Congressional hand wringing about America’s damaged reputation and waning influence began as soon as the besieged C-17 took off from Kabul in full view of the world’s media. Afghanistan was the graveyard of empires and it had just claimed another one. The shame was more painful because America’s failure was self-inflicted. Afghanistan’s importance on the world stage was a U.S. creation: It was an easy target for direct action, an opportunity to showcase American resolve after a serious wounding and to set in motion a more comprehensive transformation in the region. Driving Al Qaeda from its safe-haven made sense — but morphing the invasion into a long-term democracy-building exercise did not.

The effort to modernize Afghanistan that ended with the debacle at the airport was neither noble nor necessary. While most development indicators ticked upward during the U.S. presence, including women’s rights, media freedom, health care and education, the hearts and minds battle was never decisively won.

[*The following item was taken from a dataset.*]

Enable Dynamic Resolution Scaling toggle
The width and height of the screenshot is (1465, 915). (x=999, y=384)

Throughout the U.S. presence, Afghanistan remained a desolate agrarian backwater dominated by warlords and corruption. Driving out the Taliban as well as flooding the economy with assistance money and war dollars may have improved urban life and catered to both well-meaning elites and kleptocratic opportunists, but it did little to improve life for the majority subsistence-level population. As always, they floated in ambiguity, leaving the front door open for the West and the backdoor ajar for the Taliban. The speed of the Taliban’s final advance last August was shocking but not surprising.

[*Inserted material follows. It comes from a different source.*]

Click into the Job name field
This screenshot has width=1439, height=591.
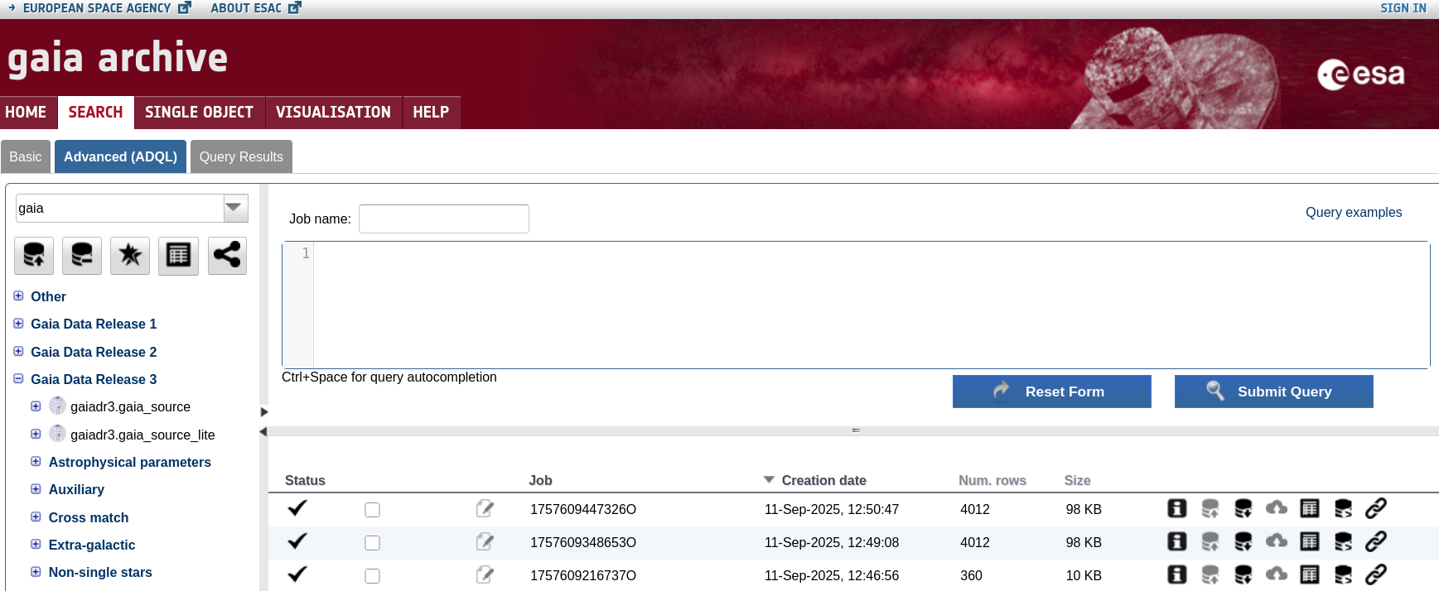[443, 219]
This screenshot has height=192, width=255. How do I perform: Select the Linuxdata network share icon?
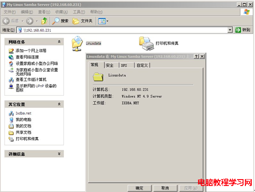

The question now is how to move forward. The United States did not create the Taliban or the conditions for its return to power. Failure to lift Afghanistan out of its own dark ages does not translate into an ongoing commitment to keep trying, and there is no pressing geopolitical urgency to reforming Taliban misrule. Afghanistan’s reputation as the nemesis of great powers is overblown. It just historically has not been worth the cost of continued attention.

In fact, Afghanistan has little strategic significance for the United States and offers scant leverage for U.S. regional priorities. Geography alone is not sufficient reason to exaggerate its importance and there is nothing to be gained by trying to expiate national guilt for abandoning, once again, friends and partners who misjudged America’s commitment to them. It is time to move on.

Attention now needs to focus on emergency humanitarian relief rather than long-term political reform. Taliban incompetence and oppression are producing the predictable results, deprivation and flight, and neither sanctions nor development assistance is likely to fundamentally change their methods or trajectory. Instead, international efforts need to focus narrowly on immediate humanitarian relief delivered through international organizations and aid agencies and not through bilateral donations with political strings attached. In other words, it is time for national politicians to muzzle themselves and let international professionals do their work, an optimistic scenario, at best.   

In the meantime, concerns about America’s supposedly tarnished reputation are beside the point and reflect fragile egoism more than rational analysis. Most consequential observers expected little else. Still, there are lessons to be learned from the United States’ prolonged engagement in Afghanistan. The most important is this:  When the writing is on the wall, read it. 

Politicians and policymakers failed to heed the warning signs in Vietnam and showed the same disregard for similar messages a half-century later. They preferred good news to bad, validation to correction, and they were eager to convince themselves that just a little more time and a few more lives would turn temporary gains into permanent transformation. Wishful thinking is not a strategic plus.    

Ambassador David Robinson is a retired emissary to Afghanistan, Bosnia and Herzegovina, Venezuela, Bolivia and Guyana.